No início, aquilo o assustou. Arlen chegou a imaginar que a jovem estivesse assim exclusivamente por se sentir pressionada devido à abdicação da imortalidade. Sim, havia a pressão. Mas não era só isso. Por um momento, viu que Gina dirigira um olhar furtivo para uma das mesas onde estavam seus irmãos. E nesse instante captou um sinal agudo de tristeza. Como se fosse o lamento de um soldado que recebe o golpe derradeiro. Antes que pudesse fazer qualquer coisa, os Weasley pediram que tocassem sua flauta. Tentou recusar ou adiar a performance, só que os convidados insistiram. Naquele instante, sua mãe se comunicara com ele, pedindo que lhe desse a liberdade de chamar Gina para uma conversa. Então, Arlen concordou em tocar. E disse a Gina para levar Ithriel até a sala. Não viu mais nada até o retorno de sua mãe, que fôra avisá-lo do desmaio de sua noiva.

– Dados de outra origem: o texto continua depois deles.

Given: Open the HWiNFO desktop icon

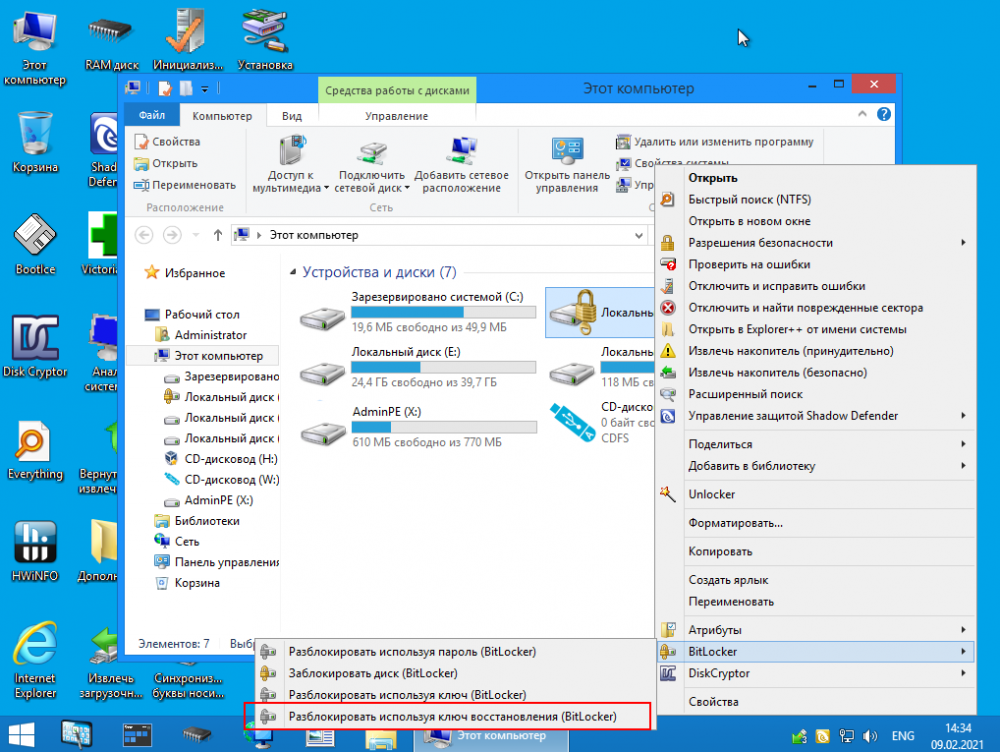Looking at the screenshot, I should coord(34,546).
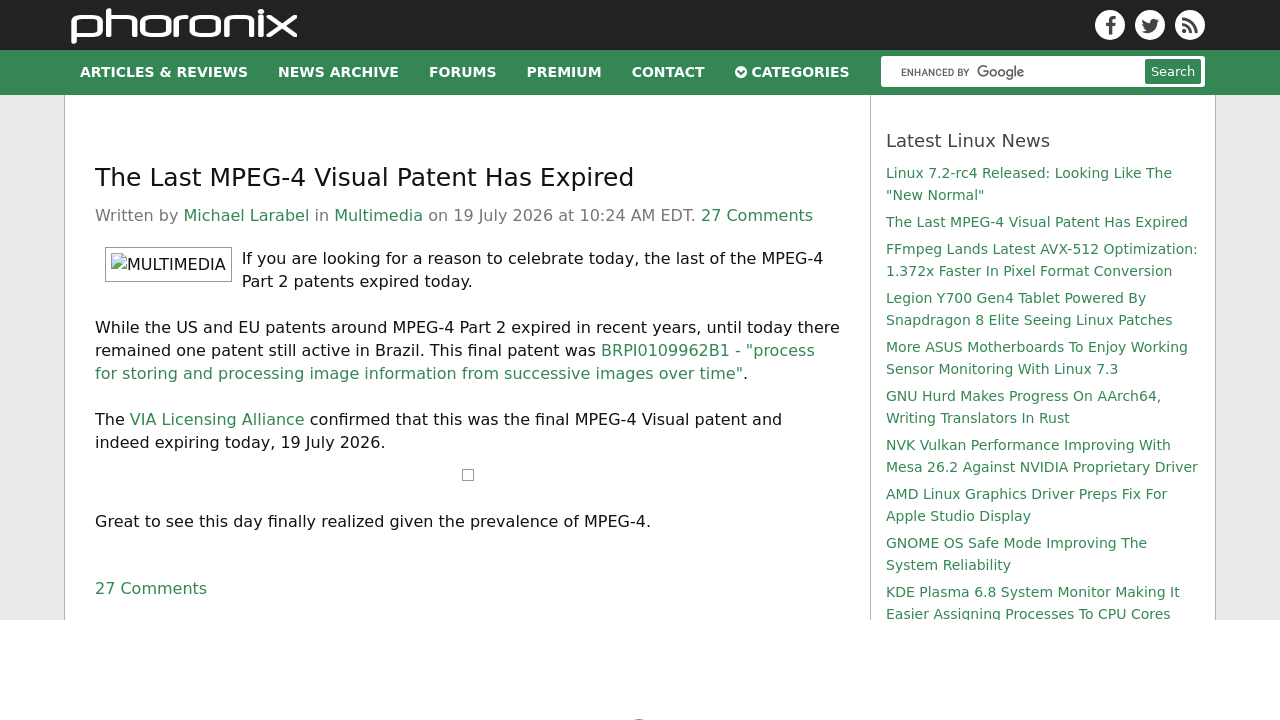The height and width of the screenshot is (720, 1280).
Task: Open the Phoronix Twitter icon
Action: coord(1150,25)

Antes de subir ao quarto de Gina, o elfo se encontrara com a senhora Weasley, que lhe contou tudo o que acontecera. De repente, viu Harry descer as escadas apressadamente e pegar a namorada pela mão, afastando-se. Captou do rapaz um sentimento raivoso e angustiado. Sua passagem foi tão rápida que não pode depreender mais nada. Ao entrar no aposento da jovem, finalmente Arlen compreendeu. Gina emanava a mesma tristeza aguda que revelara ao olhar para a mesa de seus irmãos. O elfo lembrava perfeitamente que Harry estivera sentado lá com Claire. Era isso. Harry. Era por ele que a noiva se desesperava. Era a lembrança dele que Gina carregava no coração quando se conheceram. A moça sempre lhe falara do bruxo com entusiasmo, porém jamais havia demonstrado grandes emoções. Tinha disfarçado bem o sentimento por Harry. Mas isso deveria ter sido possível porque eles não se viam fazia muito tempo. Quando Arlen a pedira em casamento, Harry tinha retornado ao cotidiano de Gina. E retomara o espaço que era seu desde a infância da garota. O mistério estava resolvido. Diante dessa descoberta, o elfo se dera conta de que deveria liberá-la para que ela decidisse o que fazer. Nobre como era, não poderia agir de modo diferente. Desejava ardentemente que Gina o escolhesse. Afinal, era ele, Arlen, quem a amava. E não Harry, que tinha outra mulher. Entregou seu destino às mãos da garota. E em seguida explodira de alegria com o anúcio da jovem de que era ele, Arlen, o escolhido. Naquela noite, quando seus corpos se fundiram, o elfo imaginou que não poderia haver felicidade maior. Pensava que Gina, finalmente, seria dele. Mas estava enganado.

O dia amanhecia. E os raios do sol entravam pela janela aberta. A ruiva mexeu a cabeça, pronta para despertar. Arlen afagou os cabelos vermelhos que tanto amava. Gina abriu os olhos e ficou quieta, recebendo a carícia do elfo. Ainda sem dizer nada, trouxe a mão dele junto aos lábios e a beijou com carinho. Sentia-se calma naquele instante. Só não tinha idéia do que aconteceria em seguida. Foi Arlen quem começou.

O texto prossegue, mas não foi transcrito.